● **SOURCE**:

= = = =

States and territories in the Australian Constitution
Method of grant
Terms and conditions of a grant of statehood
Constitution of the new State
Future referenda

States and territories in the Australian Constitution

4.1

The Commonwealth of Australia Constitution Act 1901 (the Constitution) makes numerous references to ‘The States’. Chapter V of the Constitution specifically provides for the recognition of State Constitutions, state parliaments and state laws. The Constitution is guided by the general principle of equality in its treatment of states. For example,

  • s. 51(ii) – no discrimination between Commonwealth taxation laws between states;
  • s. 51(xxxi) – Commonwealth laws for the acquisition of property on just terms;
  • s. 92 – Trade within the Commonwealth to be free;
  • s. 99 - Commonwealth not to give preference (to one state, in relation to any law or regulation of trade, commerce, or revenue);
  • s. 117 - Rights of residents in states;
  • s. 118 - Recognition of laws etc. of states;
  • s. 119 - Protection of States from invasion and violence; and
  • s. 123 - Alteration of limits of states.

= = = =

● **DATASET EXCERPT**:
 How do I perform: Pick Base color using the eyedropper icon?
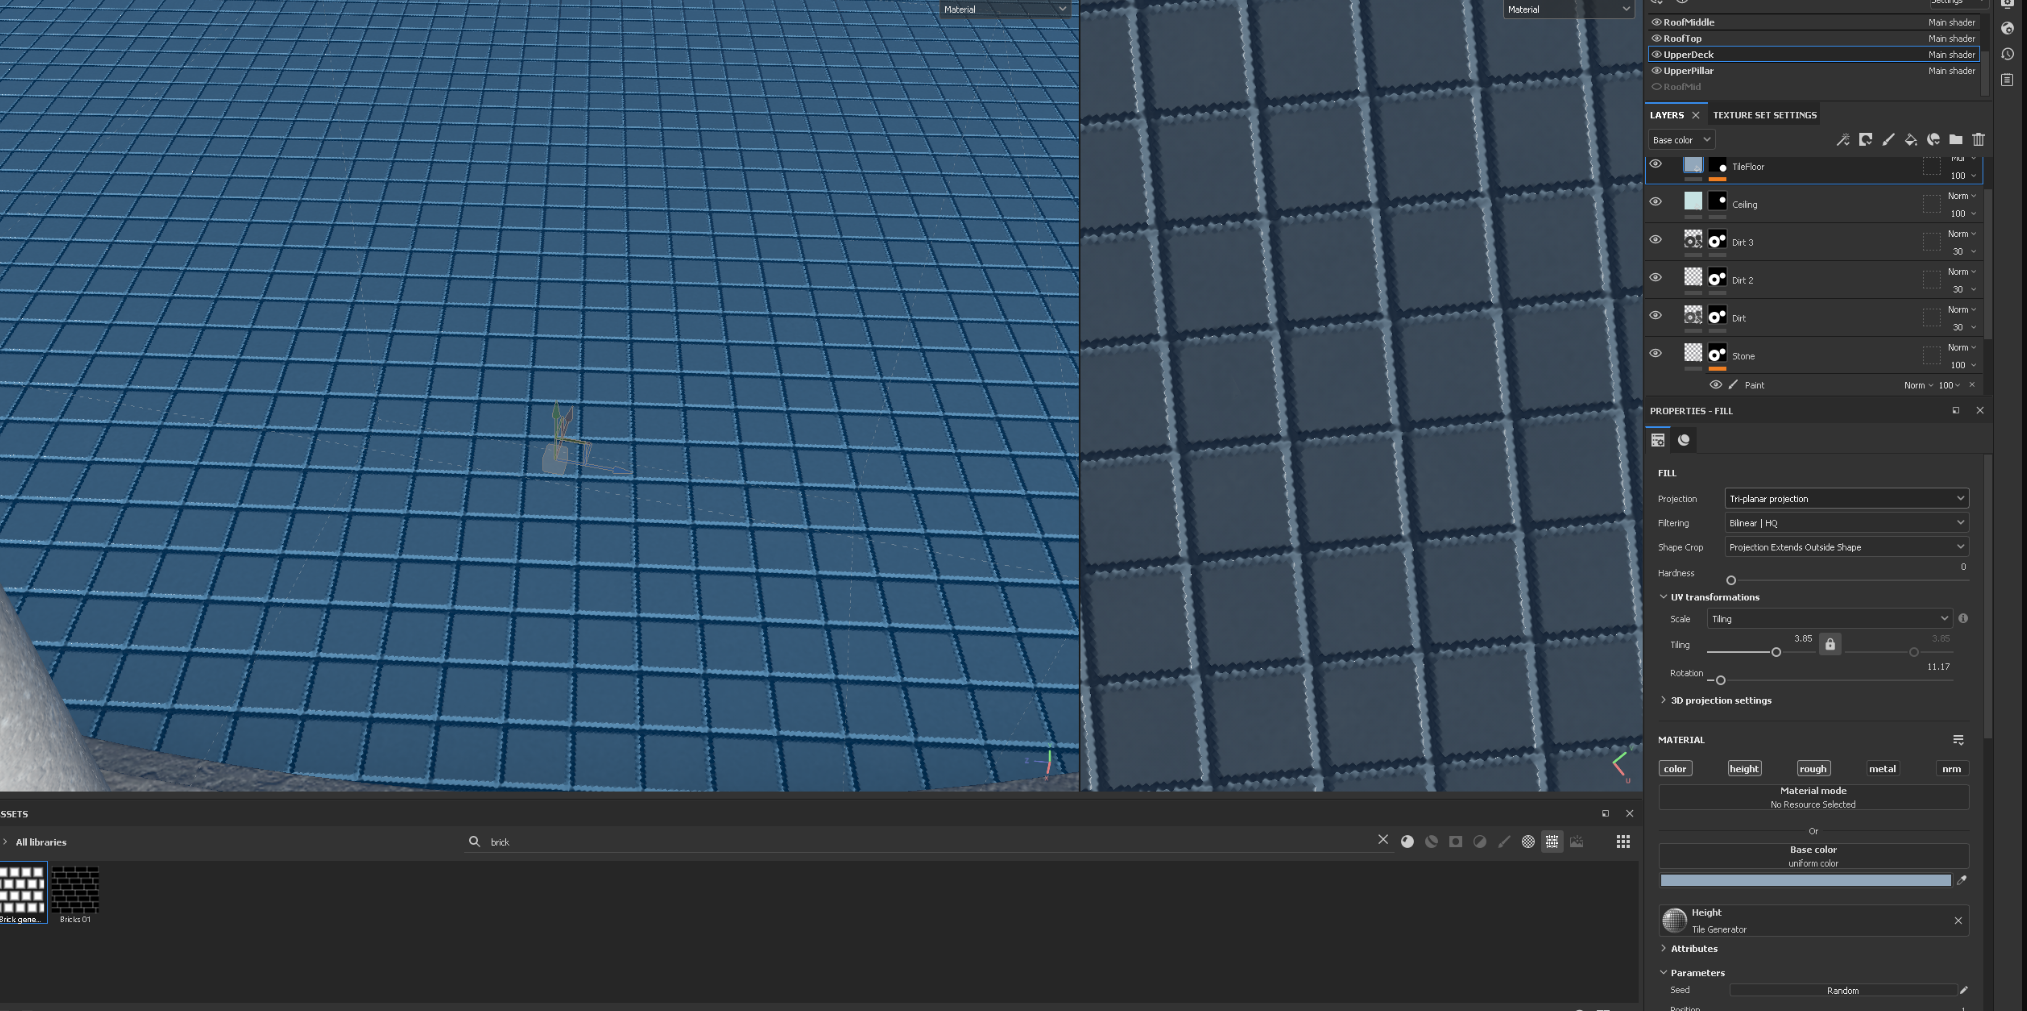(1962, 880)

= = = =

● **SHORT EXERCISE**: Rewrite the passage on the Australian Constitution, beginning at "The Commonwealth of" and stopping after "limits of states.", and switch "just terms" to "fair terms". None of the material is needed here.

● **OUTPUT OF THE EXERCISE**:
The Commonwealth of Australia Constitution Act 1901 (the Constitution) makes numerous references to ‘The States’. Chapter V of the Constitution specifically provides for the recognition of State Constitutions, state parliaments and state laws. The Constitution is guided by the general principle of equality in its treatment of states. For example,

  • s. 51(ii) – no discrimination between Commonwealth taxation laws between states;
  • s. 51(xxxi) – Commonwealth laws for the acquisition of property on fair terms;
  • s. 92 – Trade within the Commonwealth to be free;
  • s. 99 - Commonwealth not to give preference (to one state, in relation to any law or regulation of trade, commerce, or revenue);
  • s. 117 - Rights of residents in states;
  • s. 118 - Recognition of laws etc. of states;
  • s. 119 - Protection of States from invasion and violence; and
  • s. 123 - Alteration of limits of states.